- Work required -
Everything from the line that holds "Image resolution: width=799" through the end of the listing below must be retyped word for word, without any pictures.

- Information -
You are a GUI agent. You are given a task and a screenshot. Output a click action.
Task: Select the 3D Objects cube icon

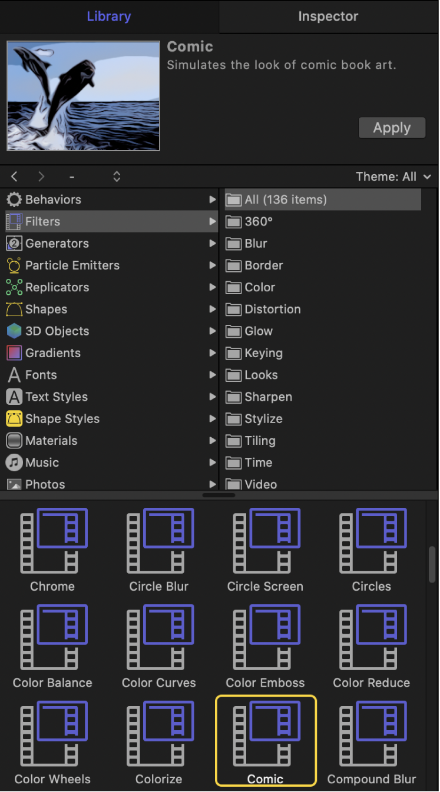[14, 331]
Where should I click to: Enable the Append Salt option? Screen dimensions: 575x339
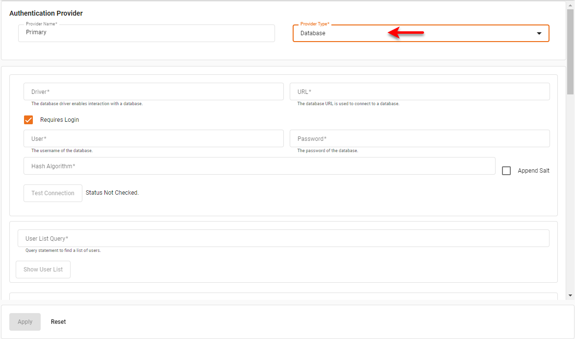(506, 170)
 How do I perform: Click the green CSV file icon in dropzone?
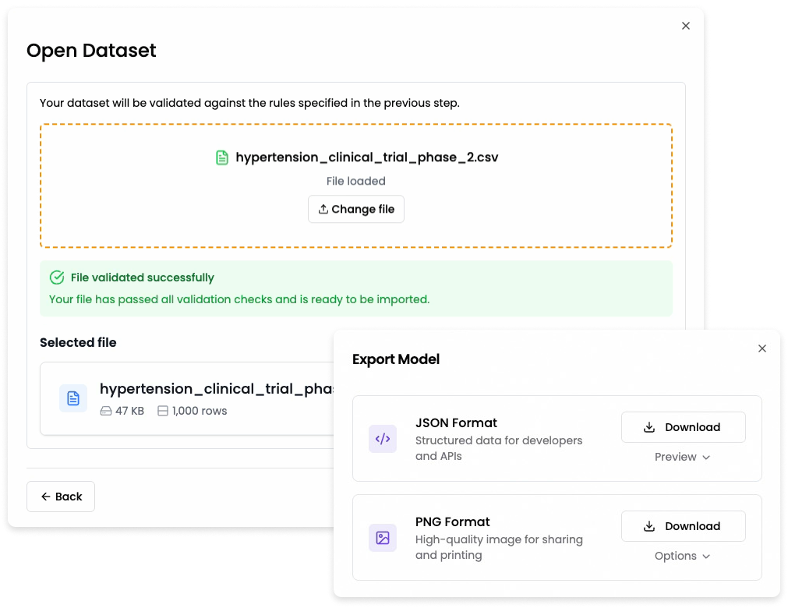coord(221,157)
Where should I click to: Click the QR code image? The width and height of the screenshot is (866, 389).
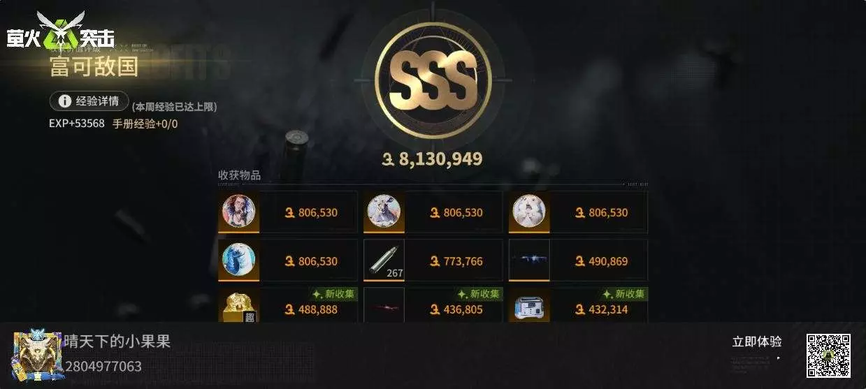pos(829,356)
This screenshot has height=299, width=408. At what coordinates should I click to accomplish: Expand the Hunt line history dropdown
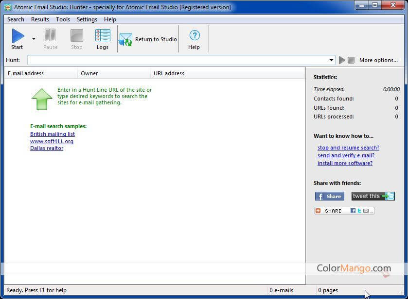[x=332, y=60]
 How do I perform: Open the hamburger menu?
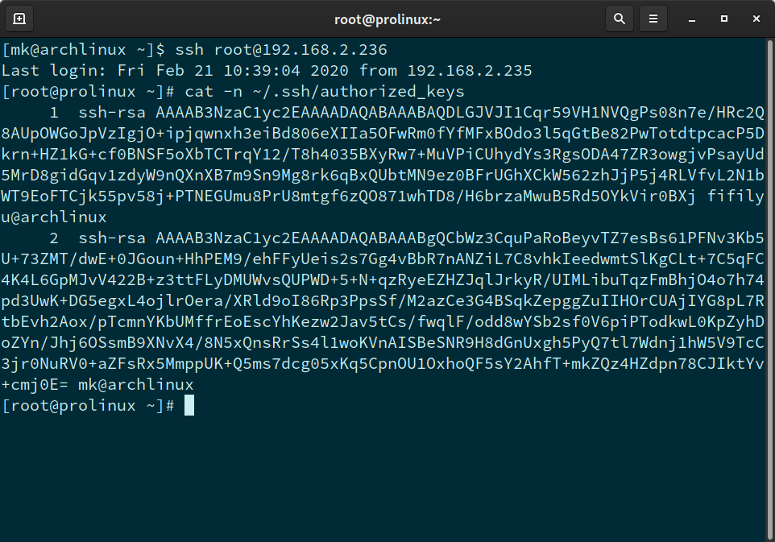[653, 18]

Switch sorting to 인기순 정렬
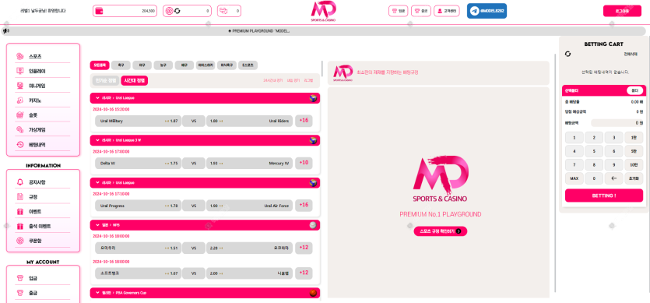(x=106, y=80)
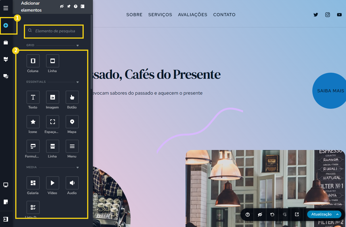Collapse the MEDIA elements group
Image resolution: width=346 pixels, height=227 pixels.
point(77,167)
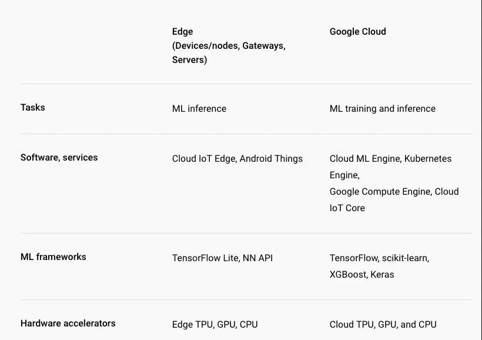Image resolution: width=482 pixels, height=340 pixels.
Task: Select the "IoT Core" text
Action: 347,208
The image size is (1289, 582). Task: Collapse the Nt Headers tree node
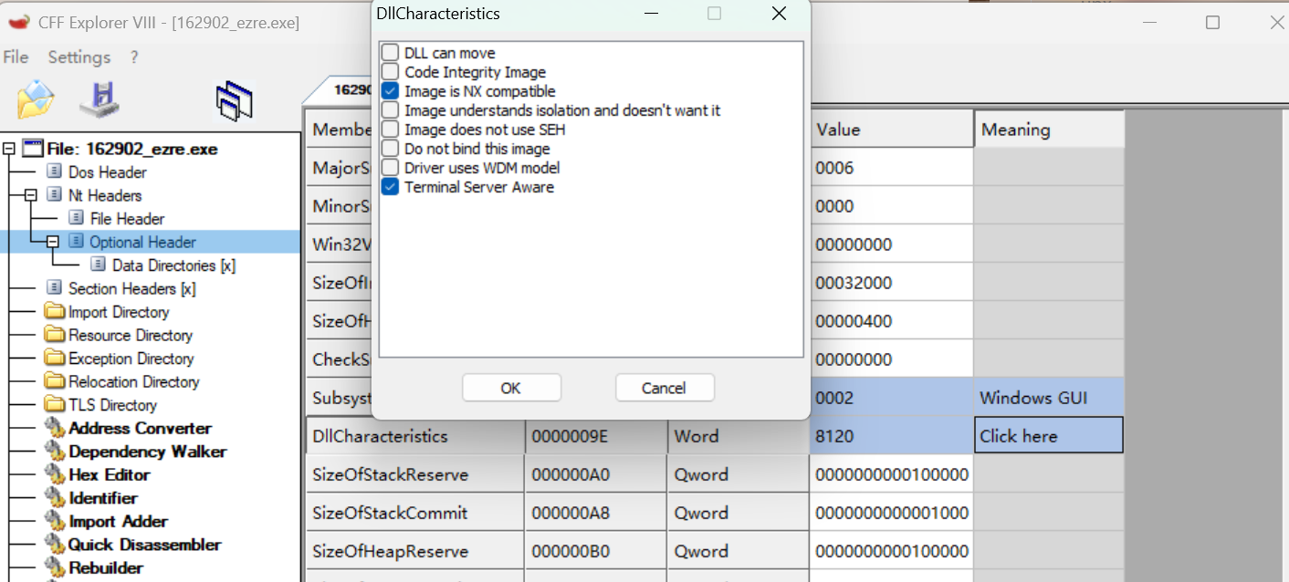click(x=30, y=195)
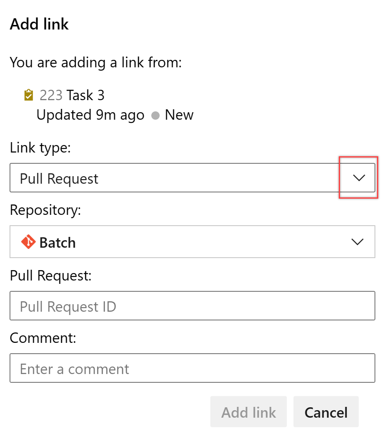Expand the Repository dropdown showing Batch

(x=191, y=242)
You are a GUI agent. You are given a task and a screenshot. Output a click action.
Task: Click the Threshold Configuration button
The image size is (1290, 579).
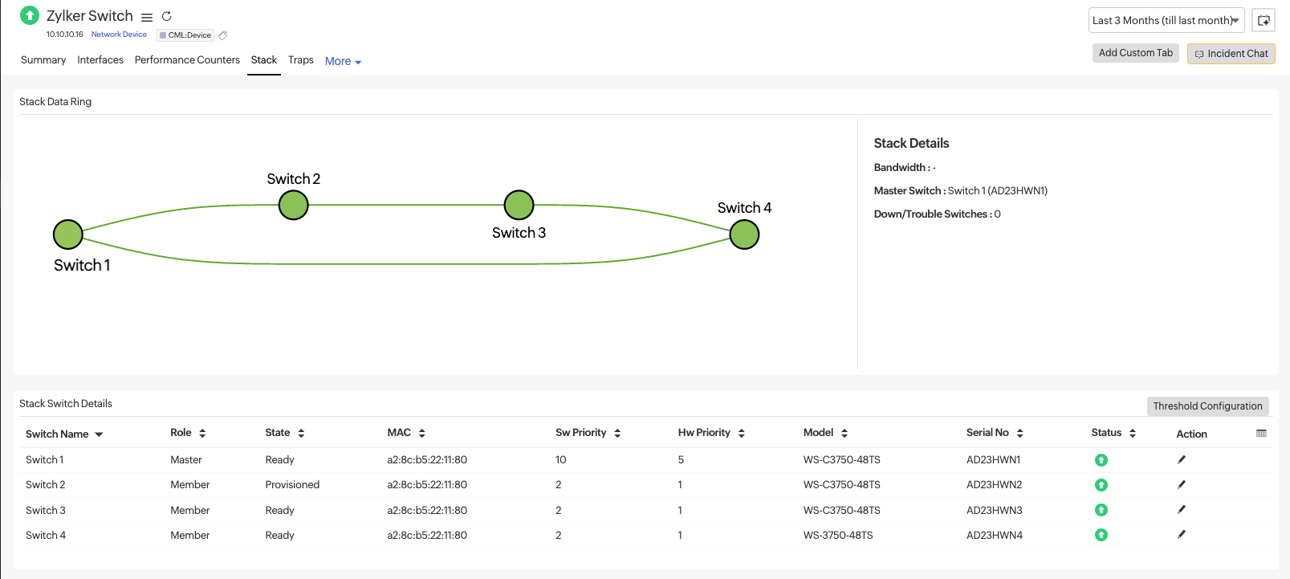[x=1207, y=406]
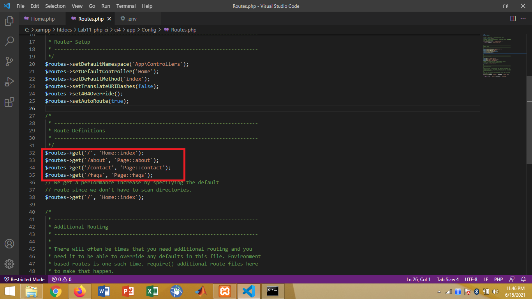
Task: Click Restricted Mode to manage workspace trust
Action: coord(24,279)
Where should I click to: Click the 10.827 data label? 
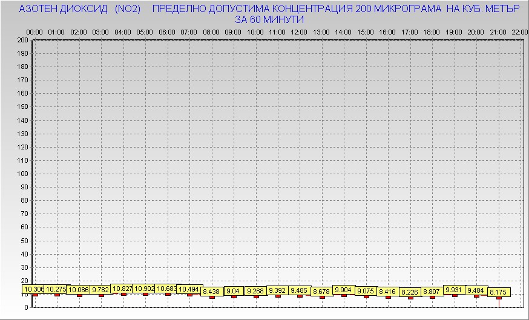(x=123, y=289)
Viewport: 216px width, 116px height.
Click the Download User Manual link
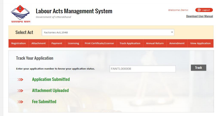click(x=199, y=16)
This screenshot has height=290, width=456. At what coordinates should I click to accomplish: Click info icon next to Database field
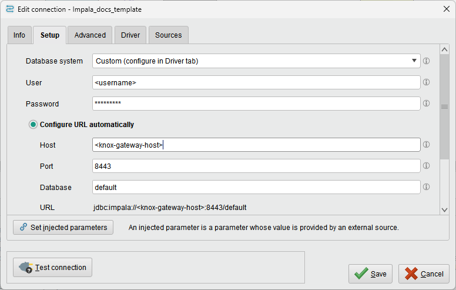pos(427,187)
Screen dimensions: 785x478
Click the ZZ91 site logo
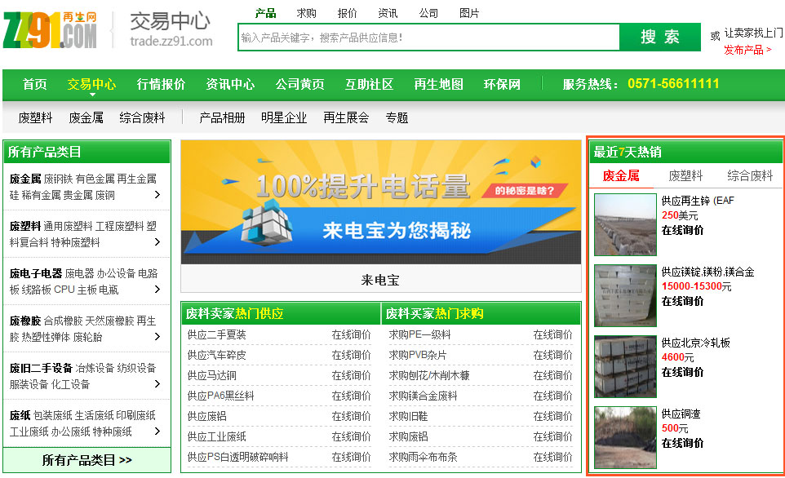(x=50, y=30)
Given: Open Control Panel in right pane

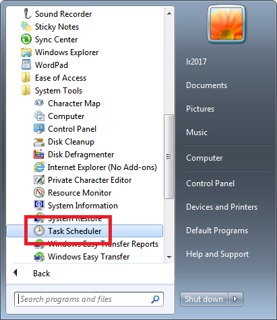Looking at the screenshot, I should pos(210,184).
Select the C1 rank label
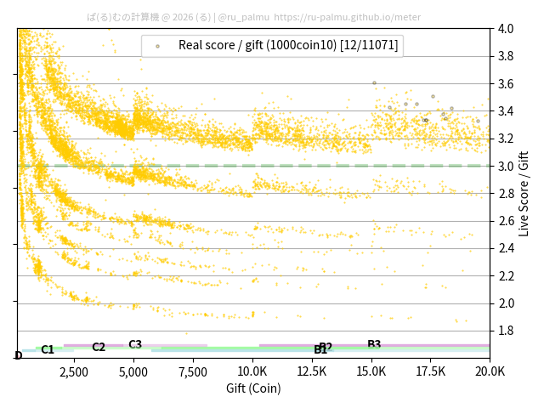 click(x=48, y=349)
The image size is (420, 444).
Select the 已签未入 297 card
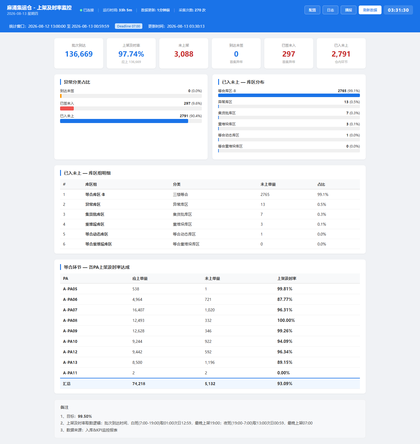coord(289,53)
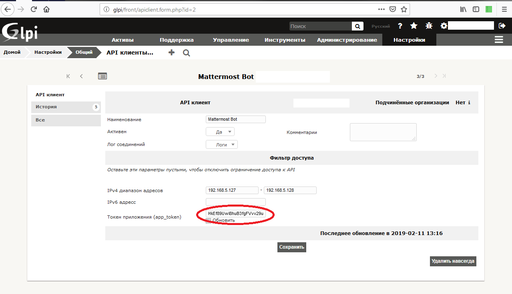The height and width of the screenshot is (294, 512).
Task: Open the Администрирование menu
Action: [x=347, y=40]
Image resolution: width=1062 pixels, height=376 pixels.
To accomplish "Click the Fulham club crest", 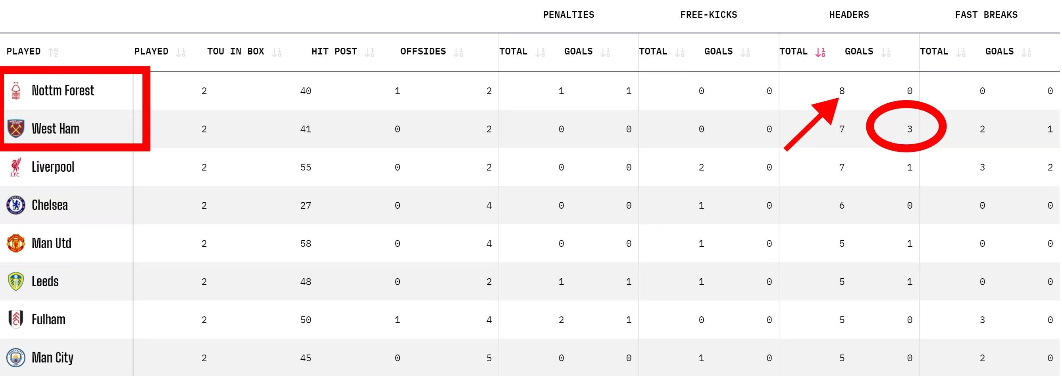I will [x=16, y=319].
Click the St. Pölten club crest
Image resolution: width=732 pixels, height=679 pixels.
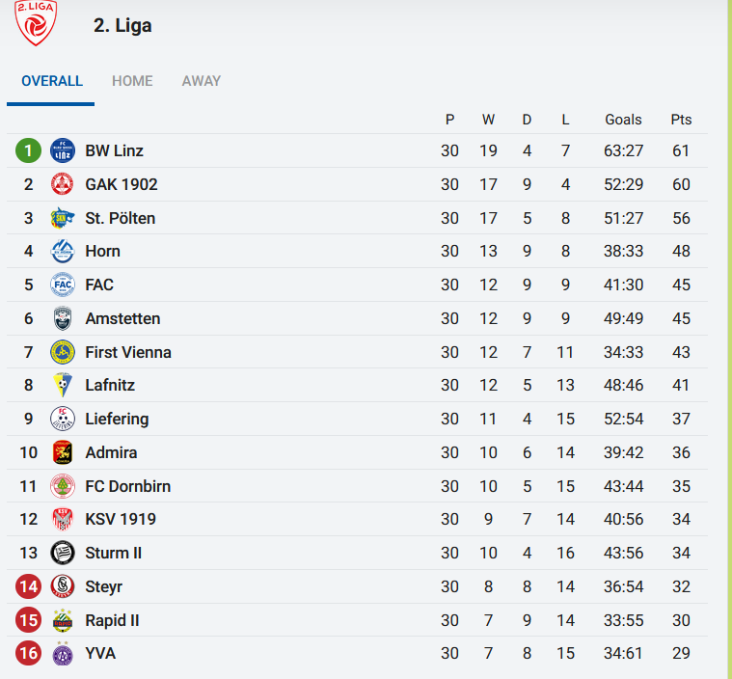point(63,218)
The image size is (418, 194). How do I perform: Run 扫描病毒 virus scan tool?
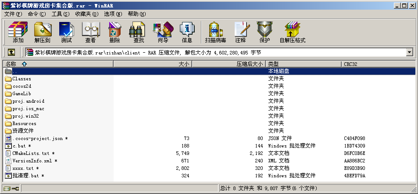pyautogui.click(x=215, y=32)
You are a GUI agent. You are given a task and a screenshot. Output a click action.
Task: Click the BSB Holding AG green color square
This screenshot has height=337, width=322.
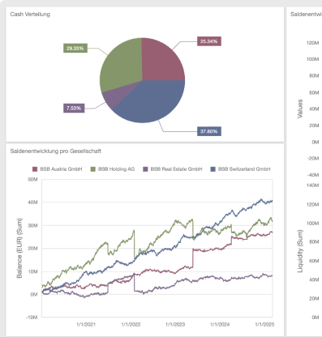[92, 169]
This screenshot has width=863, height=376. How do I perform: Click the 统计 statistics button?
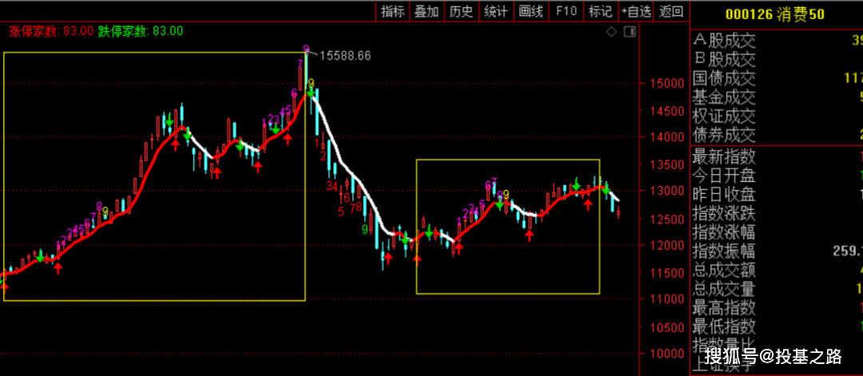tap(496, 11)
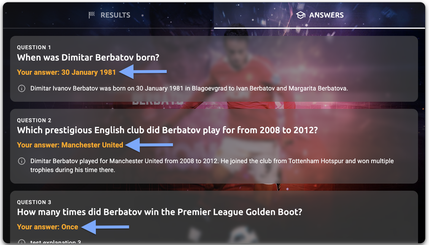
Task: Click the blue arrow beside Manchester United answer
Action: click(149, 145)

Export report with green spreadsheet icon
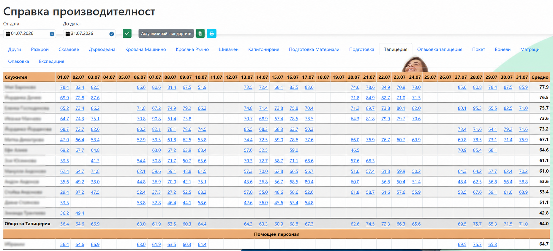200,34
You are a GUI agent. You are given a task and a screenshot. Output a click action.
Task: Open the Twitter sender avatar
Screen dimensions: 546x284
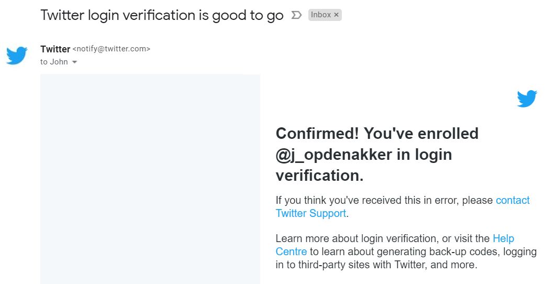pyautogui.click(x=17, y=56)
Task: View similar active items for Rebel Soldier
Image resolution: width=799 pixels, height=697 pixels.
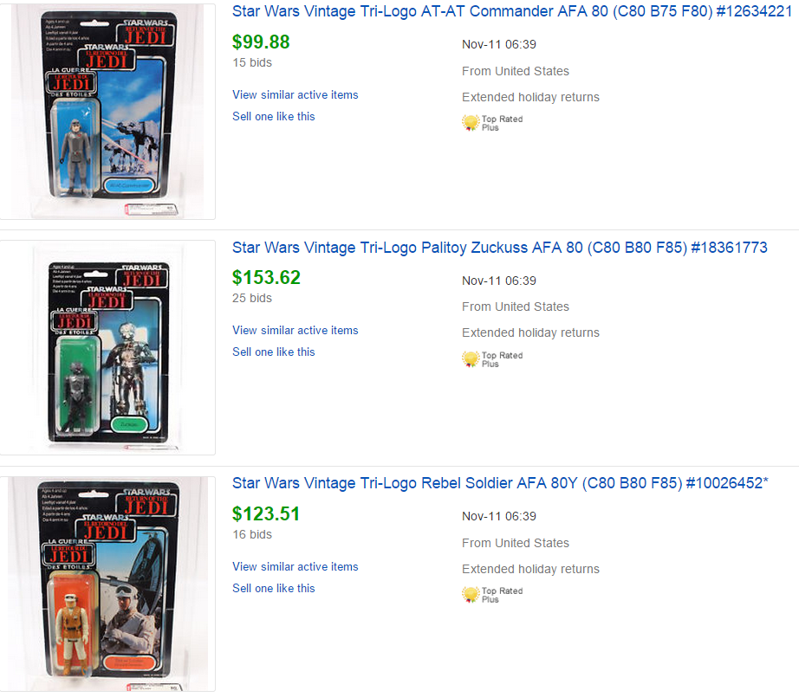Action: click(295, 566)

- Written reply -
Image resolution: width=799 pixels, height=697 pixels.
Action: click(295, 566)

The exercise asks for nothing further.